--- Data for this task Enclosed Below ---
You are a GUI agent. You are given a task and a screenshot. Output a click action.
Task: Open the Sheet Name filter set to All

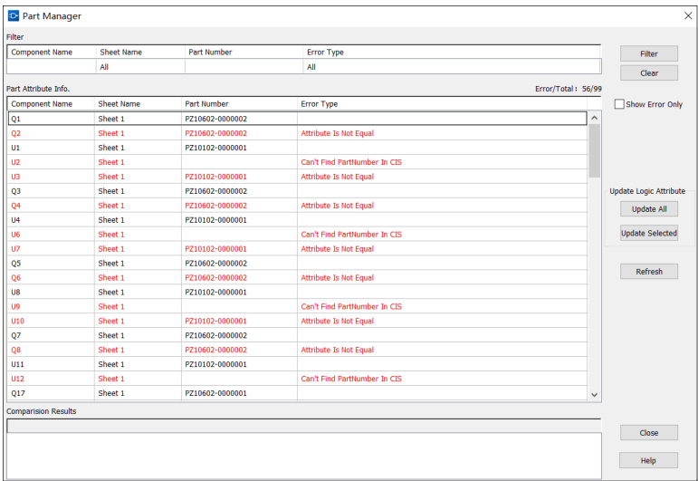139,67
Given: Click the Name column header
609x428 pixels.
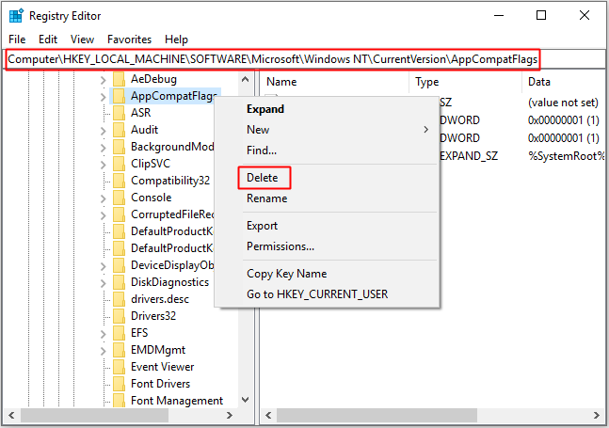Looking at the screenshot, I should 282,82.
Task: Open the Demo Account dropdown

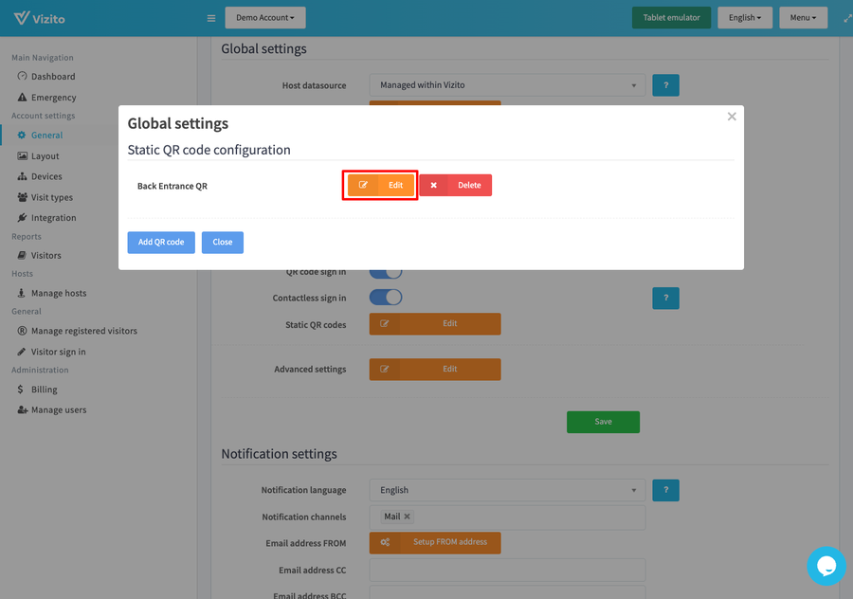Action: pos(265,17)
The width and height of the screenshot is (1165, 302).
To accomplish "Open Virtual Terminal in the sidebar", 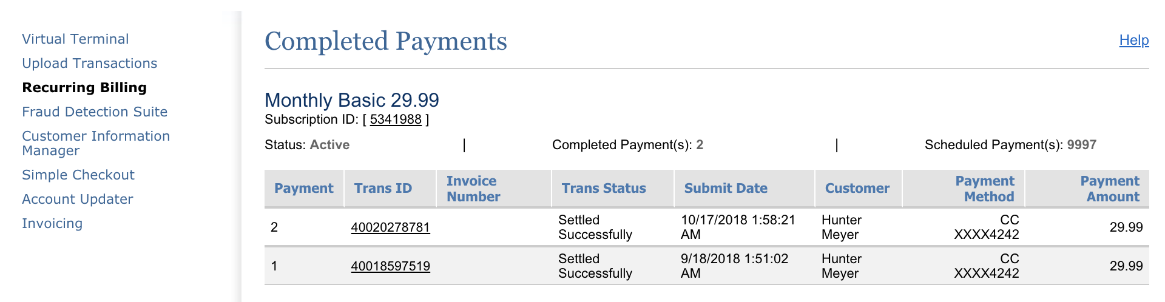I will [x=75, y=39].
--- End of Enclosed Data for this task ---
Activity: Since the pictures are not part of the copy, please transcribe only the lines above from the one with "Task: Open the Sheet Name filter set to All" through the one with "The width and", exactly and with both ends.

Written answer:
Task: Open the Sheet Name filter set to All

139,67
Given: Click the Name column header
609x428 pixels.
Looking at the screenshot, I should 282,82.
Task: Open the Demo Account dropdown

Action: pos(265,17)
The width and height of the screenshot is (1165, 302).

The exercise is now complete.